Помните? Пара, которая с самого начала вертелась друг вокруг друга и разговаривала исключительно между собой. Я их терпеть не могла, и все их терпеть не могли, и все им завидовали.
Он остался один.
Его звезда прогорела раньше, раздулась, и вторая начала с неё тянуть. Именно тянуть — они же были рядом, вплотную, они друг у друга висели на шее всю жизнь. Она сняла с него оболочку, слой за слоем, миллион лет за миллионом, и он остался голым ядром, а потом это ядро схлопнулось.
А она — та, вторая, — взорвалась тоже, чуть позже, и её просто разнесло. Совсем. Ничего не осталось: она была легче, у неё не хватило на остаток.
— Она меня раздела, — сказал он через два с половиной года. — И ушла.
— Ты поэтому такой?
— Какой?
— Тарахтишь.
Пауза в этот раз была не только физическая.
— Я тарахчу, потому что вертелся вокруг неё, — сказал Шило. — Это её скорость. Я до сих пор кручусь так, как крутился с ней.
Я тогда не поняла.
Точнее — поняла, посочувствовала, отметила про себя, что бедняга красиво формулирует, и пошла дальше по своим делам, которых у меня, напоминаю, не было ни одного.

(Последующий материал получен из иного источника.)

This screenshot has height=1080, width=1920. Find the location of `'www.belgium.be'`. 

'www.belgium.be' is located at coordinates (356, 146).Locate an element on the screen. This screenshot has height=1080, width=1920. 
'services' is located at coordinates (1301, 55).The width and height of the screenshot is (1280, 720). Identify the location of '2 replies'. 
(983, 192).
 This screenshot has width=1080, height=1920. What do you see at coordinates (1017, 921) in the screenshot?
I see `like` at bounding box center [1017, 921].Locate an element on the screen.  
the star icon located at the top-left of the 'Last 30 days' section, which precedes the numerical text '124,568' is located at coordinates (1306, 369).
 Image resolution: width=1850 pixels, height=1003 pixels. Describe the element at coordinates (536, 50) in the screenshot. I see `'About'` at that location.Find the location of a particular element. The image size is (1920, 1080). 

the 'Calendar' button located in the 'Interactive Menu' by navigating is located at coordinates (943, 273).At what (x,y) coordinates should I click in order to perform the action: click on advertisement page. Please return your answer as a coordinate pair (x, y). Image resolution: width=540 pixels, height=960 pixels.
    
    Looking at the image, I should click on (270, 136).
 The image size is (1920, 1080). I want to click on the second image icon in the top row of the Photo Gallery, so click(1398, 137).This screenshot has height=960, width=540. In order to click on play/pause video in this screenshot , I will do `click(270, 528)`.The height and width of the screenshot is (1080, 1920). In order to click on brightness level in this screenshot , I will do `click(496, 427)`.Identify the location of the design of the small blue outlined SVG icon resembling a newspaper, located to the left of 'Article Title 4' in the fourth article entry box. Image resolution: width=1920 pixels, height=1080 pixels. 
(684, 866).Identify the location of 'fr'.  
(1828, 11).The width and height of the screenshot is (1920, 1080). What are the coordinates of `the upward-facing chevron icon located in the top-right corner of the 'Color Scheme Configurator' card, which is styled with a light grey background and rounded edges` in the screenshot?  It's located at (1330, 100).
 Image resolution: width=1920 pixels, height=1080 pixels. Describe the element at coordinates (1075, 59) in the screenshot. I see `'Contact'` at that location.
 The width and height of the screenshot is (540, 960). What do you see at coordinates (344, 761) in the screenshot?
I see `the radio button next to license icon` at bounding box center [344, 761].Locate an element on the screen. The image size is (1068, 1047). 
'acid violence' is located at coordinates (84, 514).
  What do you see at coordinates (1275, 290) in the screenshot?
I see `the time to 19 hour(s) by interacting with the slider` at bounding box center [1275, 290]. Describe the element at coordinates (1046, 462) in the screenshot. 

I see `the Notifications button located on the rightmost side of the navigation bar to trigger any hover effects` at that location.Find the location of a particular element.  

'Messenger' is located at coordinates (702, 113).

У меня было ровно то же самое.
Оно уже сидело во мне, в моём вращении, с этим дурацким перекосом влево, и оно ждало ещё пятьдесят миллионов лет, пока я догадаюсь его пощупать.
Вот вам, кстати, характеристика моего ума в юности. Мне вслух, прямым текстом, с расстановкой, сказали ответ. За пятьдесят миллионов лет до того, как я задала вопрос.
Я запомнила это как «Шило красиво выражается».
3. Тело, которого нет
Раз уж я взялась про юность, надо честно сказать про тело.
Юность — это когда у тебя новое тело и ты не понимаешь, что с ним делать. У ваших это выглядит нелепо и трогательно. У меня выглядело так, что лучше бы не видел никто, и, к счастью, видеть меня нельзя.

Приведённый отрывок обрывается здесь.